From f9dd513d8cd70654b03bcb80e9b4897c2ef6f72b Mon Sep 17 00:00:00 2001
From: Paul Buetow <paul@buetow.org>
Date: Sun, 1 Mar 2026 23:00:14 +0200
Subject: fix: replace shell-interpolation with system() in DNFPackageManager

Backtick calls interpolated the package name directly into a shell
command string, allowing metacharacters (;, $(), backticks) to execute
arbitrary commands.

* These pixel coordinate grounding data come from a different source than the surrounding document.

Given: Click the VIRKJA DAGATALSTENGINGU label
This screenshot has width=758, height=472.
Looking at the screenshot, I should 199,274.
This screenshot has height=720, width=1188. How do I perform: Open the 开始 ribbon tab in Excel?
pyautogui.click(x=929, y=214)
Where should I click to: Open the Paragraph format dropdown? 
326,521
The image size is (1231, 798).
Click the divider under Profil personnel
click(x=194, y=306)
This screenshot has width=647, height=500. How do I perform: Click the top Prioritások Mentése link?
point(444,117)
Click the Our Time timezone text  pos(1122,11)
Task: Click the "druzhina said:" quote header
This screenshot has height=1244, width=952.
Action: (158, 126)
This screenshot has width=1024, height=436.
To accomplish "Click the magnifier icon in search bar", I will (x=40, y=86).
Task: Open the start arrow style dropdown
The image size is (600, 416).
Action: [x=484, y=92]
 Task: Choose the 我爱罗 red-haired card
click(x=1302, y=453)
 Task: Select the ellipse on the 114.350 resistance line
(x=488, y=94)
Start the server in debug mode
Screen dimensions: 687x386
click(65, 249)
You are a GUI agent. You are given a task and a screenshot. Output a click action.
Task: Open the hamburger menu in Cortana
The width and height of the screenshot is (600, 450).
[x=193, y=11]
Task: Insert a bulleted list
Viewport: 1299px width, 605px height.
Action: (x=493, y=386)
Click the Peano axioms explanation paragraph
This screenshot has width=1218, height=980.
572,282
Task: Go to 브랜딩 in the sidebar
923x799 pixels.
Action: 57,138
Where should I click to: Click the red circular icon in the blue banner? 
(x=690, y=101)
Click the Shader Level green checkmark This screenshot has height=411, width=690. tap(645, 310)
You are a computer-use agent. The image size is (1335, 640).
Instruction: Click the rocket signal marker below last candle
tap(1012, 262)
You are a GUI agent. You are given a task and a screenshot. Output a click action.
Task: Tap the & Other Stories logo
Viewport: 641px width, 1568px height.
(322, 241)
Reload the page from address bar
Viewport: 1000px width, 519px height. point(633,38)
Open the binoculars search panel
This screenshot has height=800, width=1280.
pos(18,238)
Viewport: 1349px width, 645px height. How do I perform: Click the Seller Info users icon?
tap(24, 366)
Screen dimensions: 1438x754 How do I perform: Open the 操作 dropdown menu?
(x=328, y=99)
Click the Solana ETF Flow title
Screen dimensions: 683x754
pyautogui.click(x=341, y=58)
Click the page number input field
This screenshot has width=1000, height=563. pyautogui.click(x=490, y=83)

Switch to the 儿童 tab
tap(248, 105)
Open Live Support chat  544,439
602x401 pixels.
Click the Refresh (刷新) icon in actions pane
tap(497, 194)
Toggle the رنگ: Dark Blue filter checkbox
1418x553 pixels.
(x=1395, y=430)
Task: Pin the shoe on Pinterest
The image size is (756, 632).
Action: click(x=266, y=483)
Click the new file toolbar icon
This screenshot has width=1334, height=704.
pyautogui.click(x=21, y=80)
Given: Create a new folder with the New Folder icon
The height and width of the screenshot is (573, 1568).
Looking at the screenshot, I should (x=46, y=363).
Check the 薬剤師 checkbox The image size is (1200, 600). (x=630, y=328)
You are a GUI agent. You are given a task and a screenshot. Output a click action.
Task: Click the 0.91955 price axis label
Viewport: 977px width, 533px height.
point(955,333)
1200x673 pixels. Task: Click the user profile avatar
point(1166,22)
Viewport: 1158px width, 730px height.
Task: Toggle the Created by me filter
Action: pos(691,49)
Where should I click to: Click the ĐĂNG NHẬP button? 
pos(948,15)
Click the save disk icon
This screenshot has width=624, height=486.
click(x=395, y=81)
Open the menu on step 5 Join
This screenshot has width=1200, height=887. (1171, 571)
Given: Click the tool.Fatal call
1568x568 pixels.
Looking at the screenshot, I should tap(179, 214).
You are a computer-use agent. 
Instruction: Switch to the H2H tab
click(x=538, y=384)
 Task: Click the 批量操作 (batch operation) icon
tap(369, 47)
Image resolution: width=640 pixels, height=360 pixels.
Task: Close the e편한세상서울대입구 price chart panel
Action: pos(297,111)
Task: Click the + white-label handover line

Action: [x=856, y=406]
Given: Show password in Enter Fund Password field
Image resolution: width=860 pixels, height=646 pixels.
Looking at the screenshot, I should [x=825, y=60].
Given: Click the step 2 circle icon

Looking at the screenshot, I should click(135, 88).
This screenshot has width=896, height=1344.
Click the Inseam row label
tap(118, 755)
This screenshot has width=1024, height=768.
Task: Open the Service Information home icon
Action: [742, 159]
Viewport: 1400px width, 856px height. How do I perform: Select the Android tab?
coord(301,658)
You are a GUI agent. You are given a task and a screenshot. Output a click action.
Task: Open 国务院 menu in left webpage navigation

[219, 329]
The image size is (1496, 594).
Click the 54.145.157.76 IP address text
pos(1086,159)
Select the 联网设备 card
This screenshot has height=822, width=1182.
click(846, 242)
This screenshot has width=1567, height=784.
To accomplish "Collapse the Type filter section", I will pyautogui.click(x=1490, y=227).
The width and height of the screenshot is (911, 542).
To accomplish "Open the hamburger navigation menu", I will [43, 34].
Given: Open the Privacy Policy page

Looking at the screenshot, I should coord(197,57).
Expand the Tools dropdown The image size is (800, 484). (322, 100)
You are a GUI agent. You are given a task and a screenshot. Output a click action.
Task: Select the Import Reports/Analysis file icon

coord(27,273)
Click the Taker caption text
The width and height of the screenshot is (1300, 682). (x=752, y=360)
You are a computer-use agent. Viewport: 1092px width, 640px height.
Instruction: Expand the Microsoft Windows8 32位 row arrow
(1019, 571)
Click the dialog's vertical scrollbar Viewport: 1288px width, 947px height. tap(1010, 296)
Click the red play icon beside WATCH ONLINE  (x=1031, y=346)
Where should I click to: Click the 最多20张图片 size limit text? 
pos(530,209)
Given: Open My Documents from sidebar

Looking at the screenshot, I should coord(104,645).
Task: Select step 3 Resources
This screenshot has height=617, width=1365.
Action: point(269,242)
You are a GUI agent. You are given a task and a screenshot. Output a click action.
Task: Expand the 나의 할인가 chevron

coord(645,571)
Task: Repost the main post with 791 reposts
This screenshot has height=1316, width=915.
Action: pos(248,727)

Using system() with separate arguments bypasses the
shell entirely, so the package name is passed as a literal argv element
to dnf.

Co-Authored-By: Claude Sonnet 4.6 <noreply@anthropic.com>
---
 lib/dslkeywords/package.rb | 10 +++++++---
 1 file changed, 7 insertions(+), 3 deletions(-)

diff --git a/lib/dslkeywords/package.rb b/lib/dslkeywords/package.rb
index 86903cf..d528ae8 100644
--- a/lib/dslkeywords/package.rb
+++ b/lib/dslkeywords/package.rb
@@ -6,9 +6,13 @@ require_relative 'resource'
 module RCM
   class DNFPackageManager
     def installed?(pkg) = false
-    def install(pkg) = `dnf install -y "#{pkg}"` unless installed?(pkg)
-    def update(pkg) = `dnf update -y "#{pkg}"`
-    def remove(pkg) = `dnf remove -y "#{pkg}"` if installed?(pkg)
+
+    # Use system() with separate arguments to avoid shell injection —
+    # backtick interpolation passes the command through a shell, which
+    # allows metacharacters in pkg names to execute arbitrary commands.
+    def install(pkg) = system('dnf', 'install', '-y', pkg) unless installed?(pkg)
+    def update(pkg)  = system('dnf', 'update',  '-y', pkg)
+    def remove(pkg)  = system('dnf', 'remove',  '-y', pkg) if installed?(pkg)
   end
 
   # Managing packages
-- 
cgit v1.2.3